#### YOUR ASSIGNMENT:
Copy each line of the records below that mentions the word "computer".

Items from a dataset:
⟨

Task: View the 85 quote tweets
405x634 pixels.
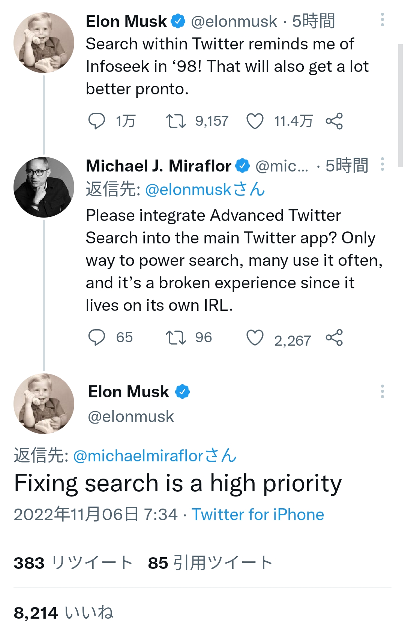Action: click(x=210, y=563)
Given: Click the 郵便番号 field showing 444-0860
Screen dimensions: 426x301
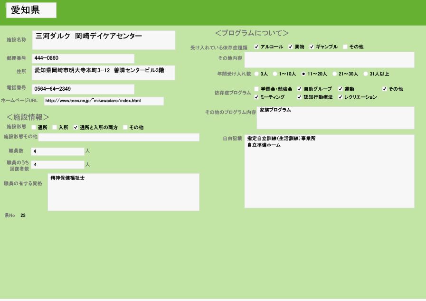Looking at the screenshot, I should coord(83,58).
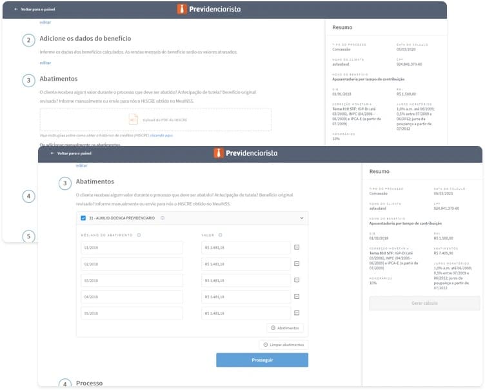Delete the 03/2018 abatimento entry

297,280
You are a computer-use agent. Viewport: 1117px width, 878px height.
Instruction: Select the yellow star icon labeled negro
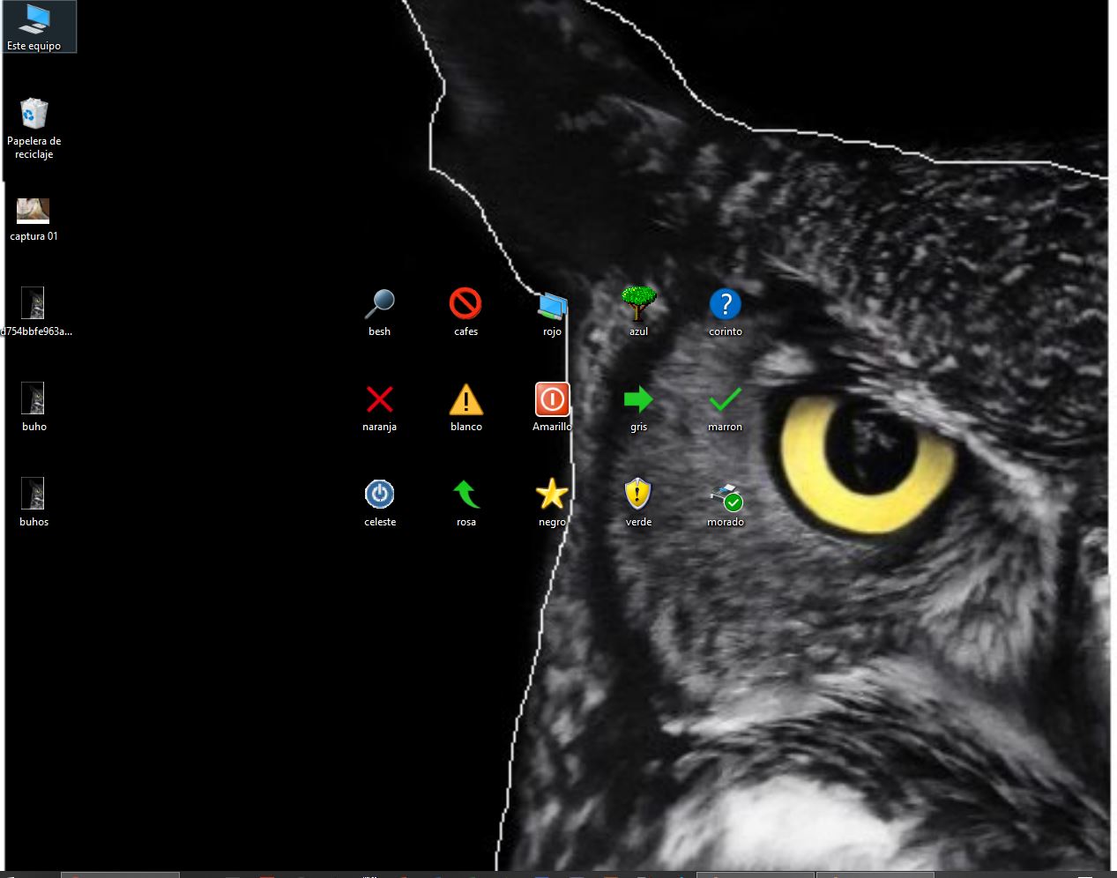(552, 495)
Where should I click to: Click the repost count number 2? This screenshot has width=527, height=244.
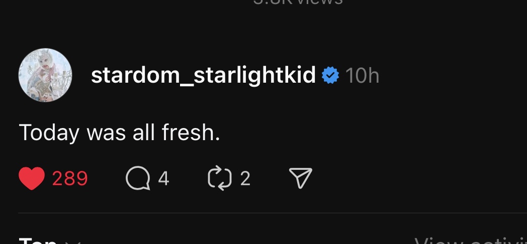point(245,178)
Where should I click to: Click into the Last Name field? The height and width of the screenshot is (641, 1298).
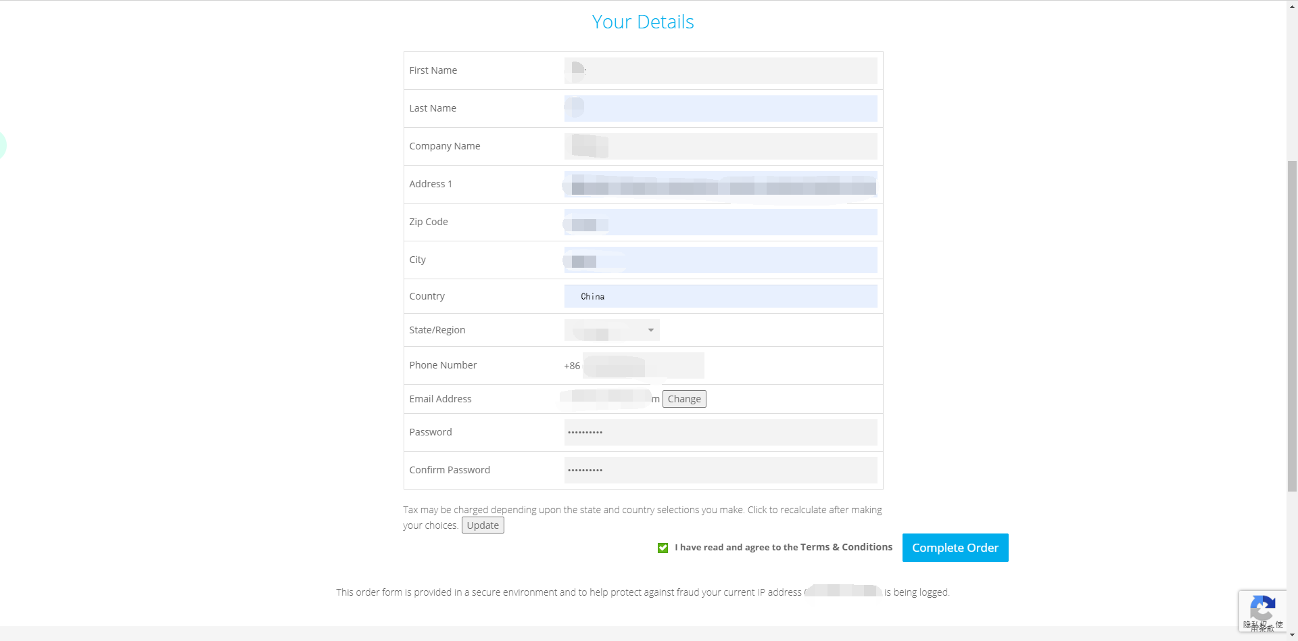(x=721, y=108)
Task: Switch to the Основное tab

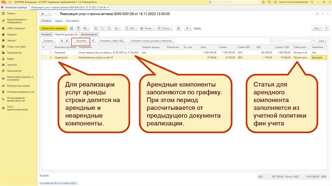Action: pyautogui.click(x=46, y=34)
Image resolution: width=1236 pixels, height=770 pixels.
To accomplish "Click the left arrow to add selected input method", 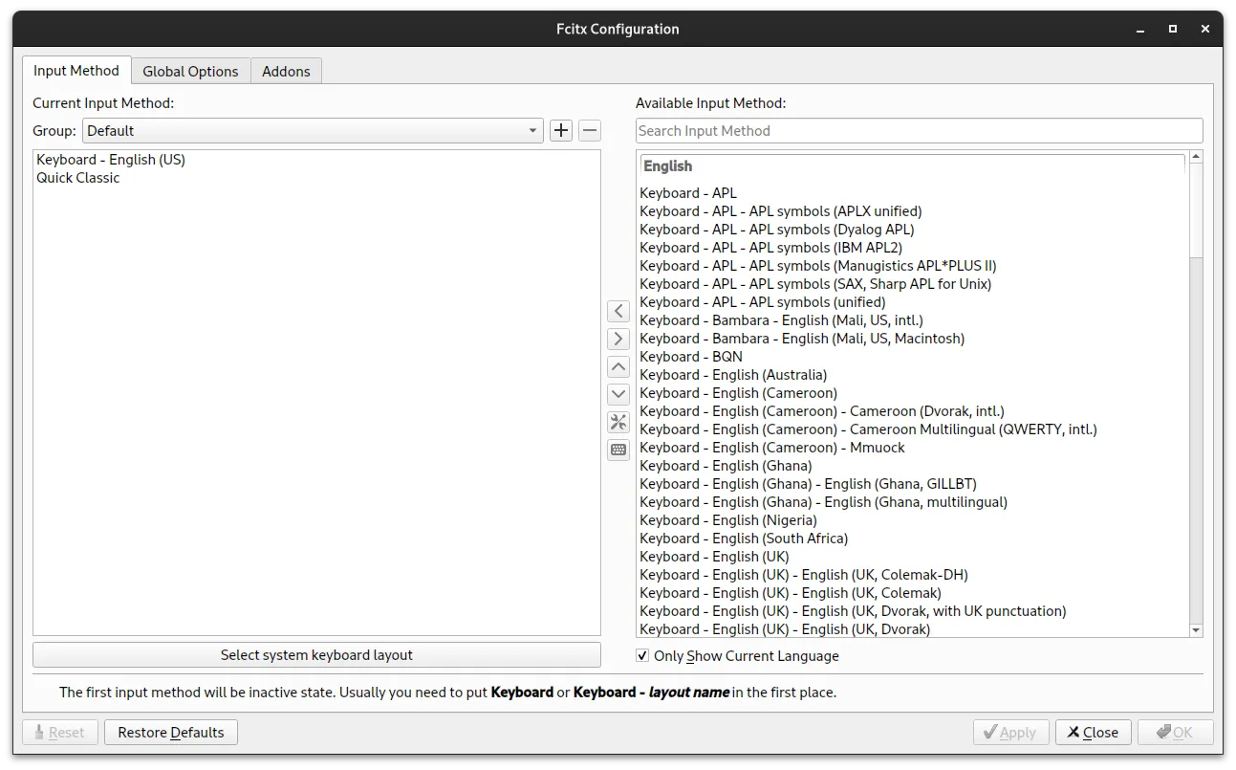I will 618,311.
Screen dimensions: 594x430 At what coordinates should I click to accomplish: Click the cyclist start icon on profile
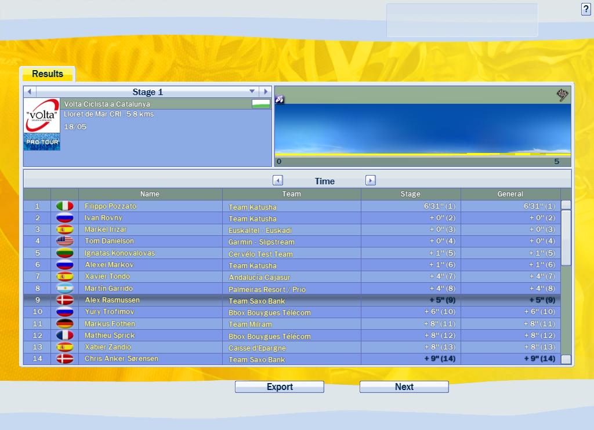tap(280, 100)
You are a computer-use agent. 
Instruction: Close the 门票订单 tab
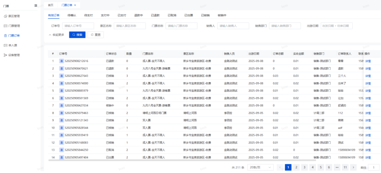tap(75, 5)
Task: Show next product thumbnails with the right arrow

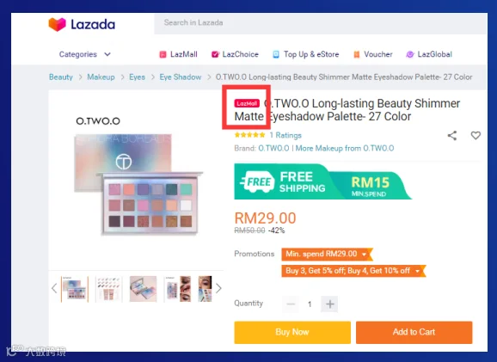Action: 218,288

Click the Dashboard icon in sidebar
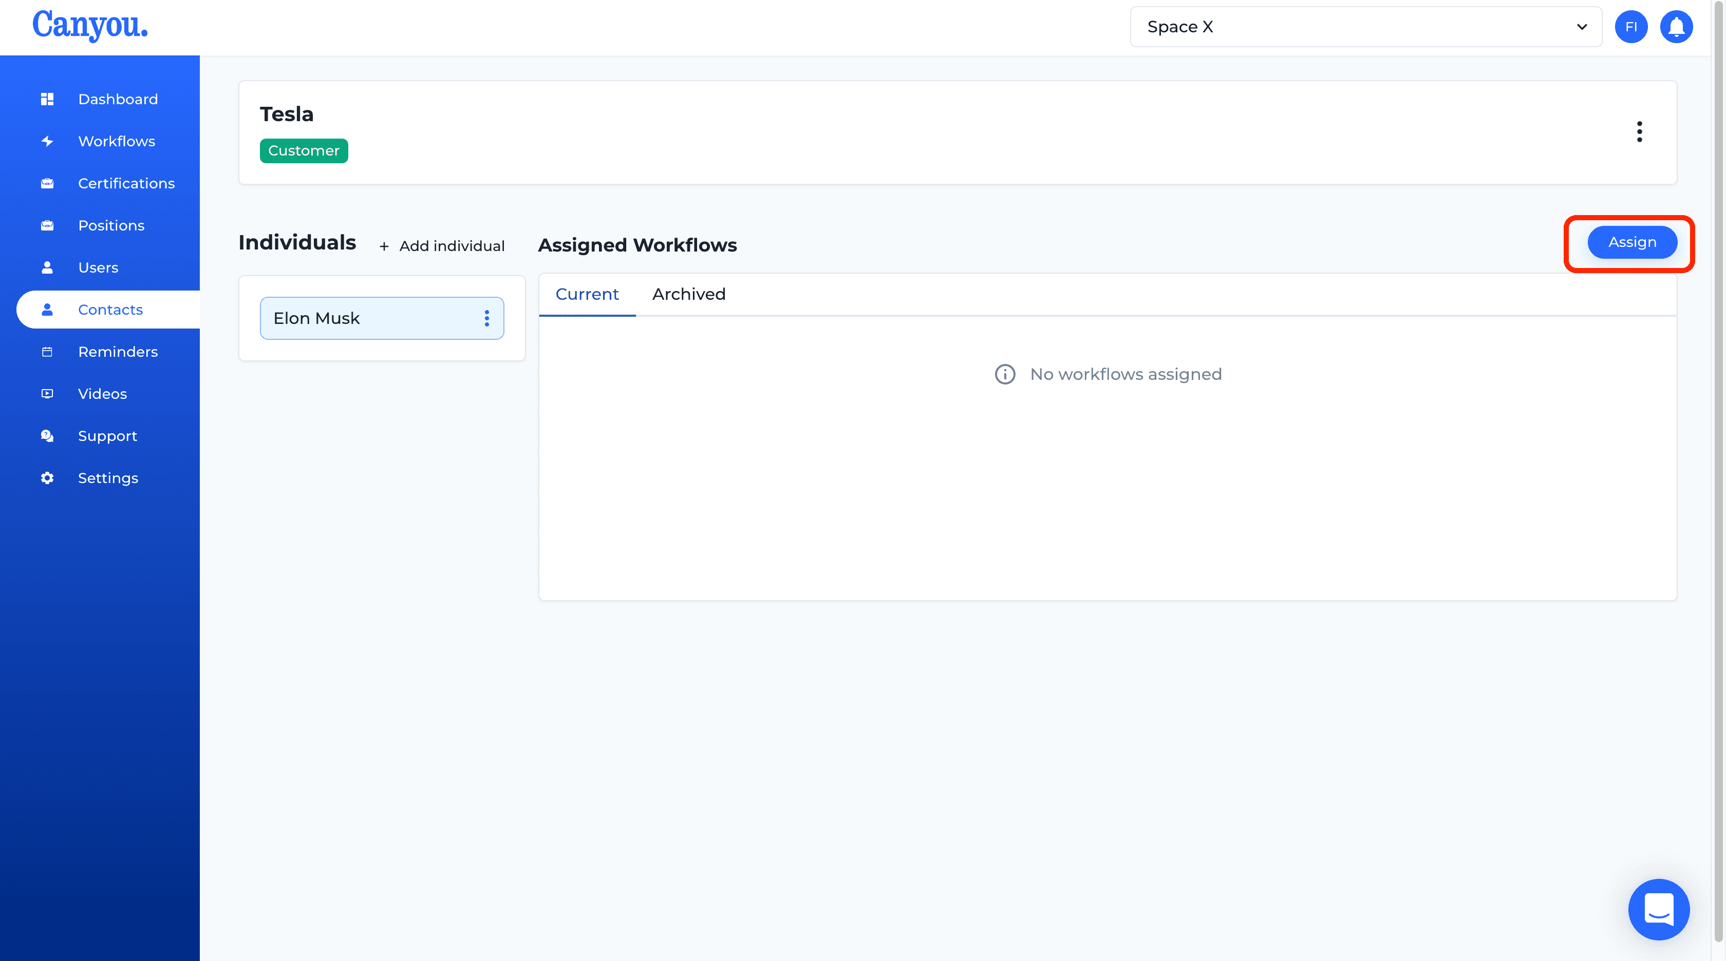(46, 98)
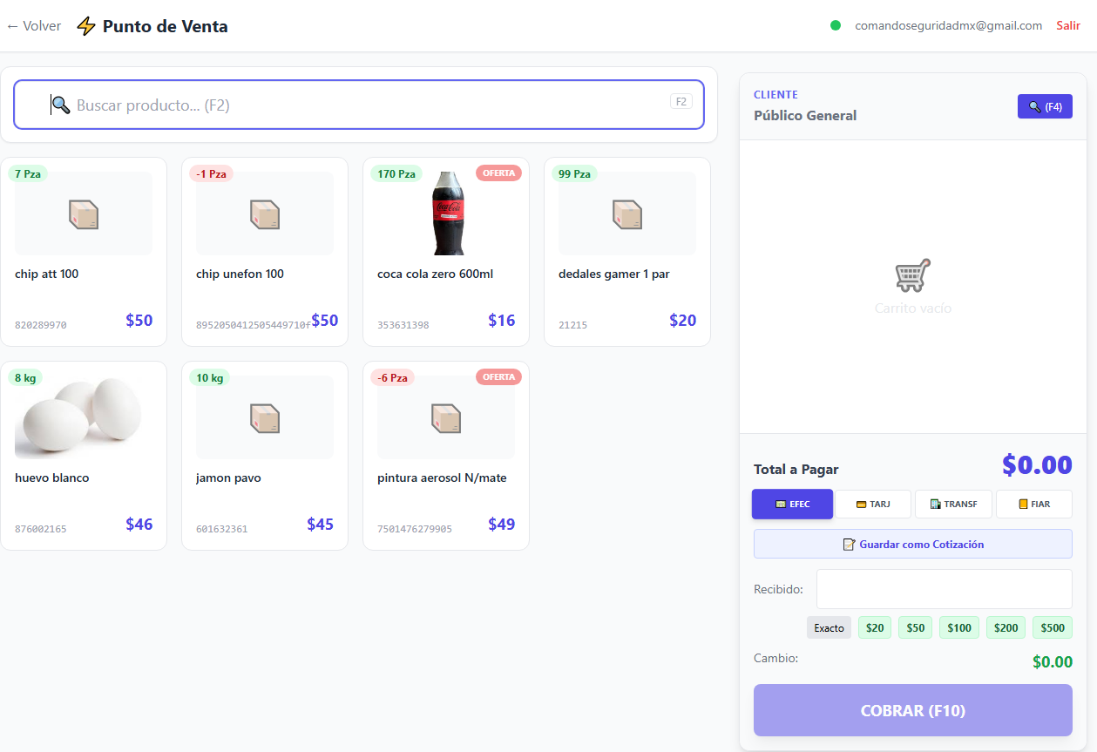1097x752 pixels.
Task: Click the Exacto amount button
Action: 829,627
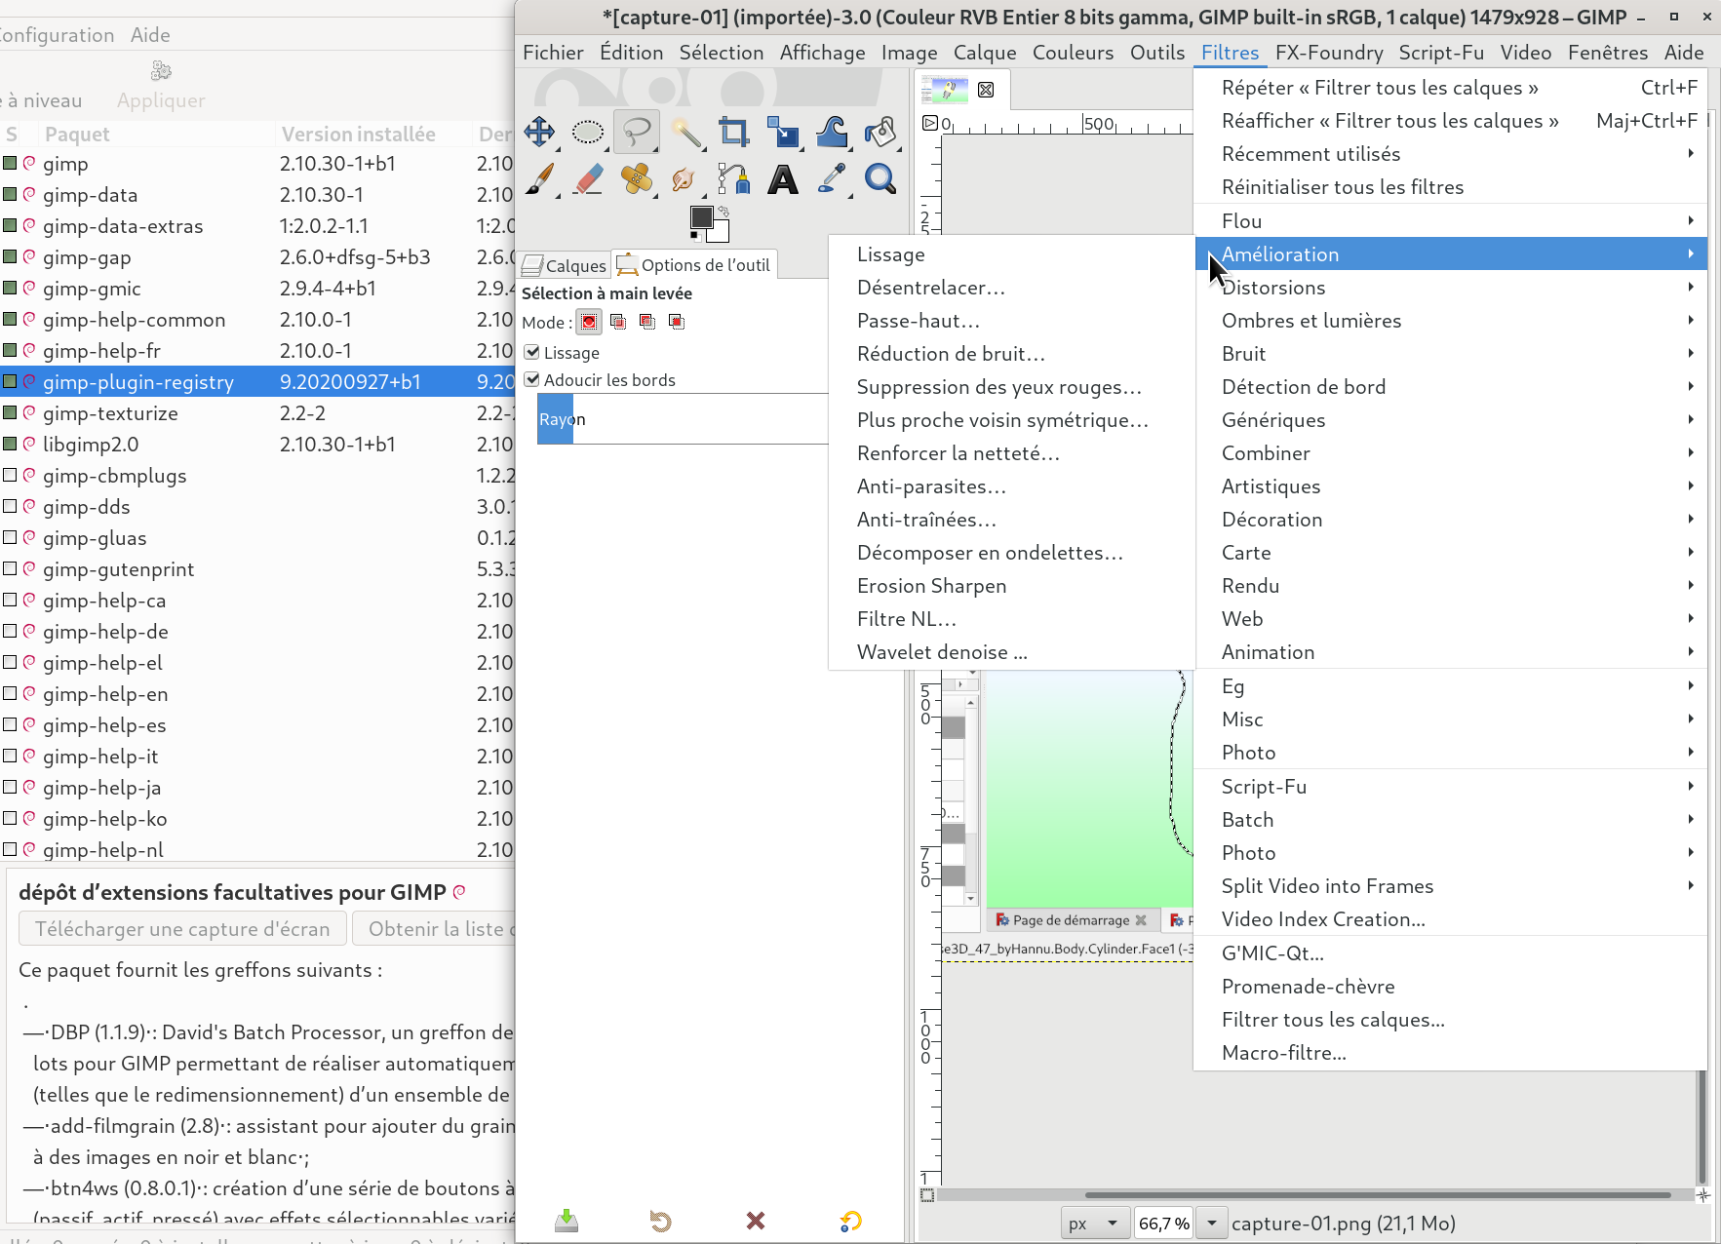Select the Paintbrush tool

coord(539,179)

⟩

#### EXPECTED OUTPUT:
You are a computer-use agent. Viewport: 1117px width, 878px height.
You are a computer-use agent. 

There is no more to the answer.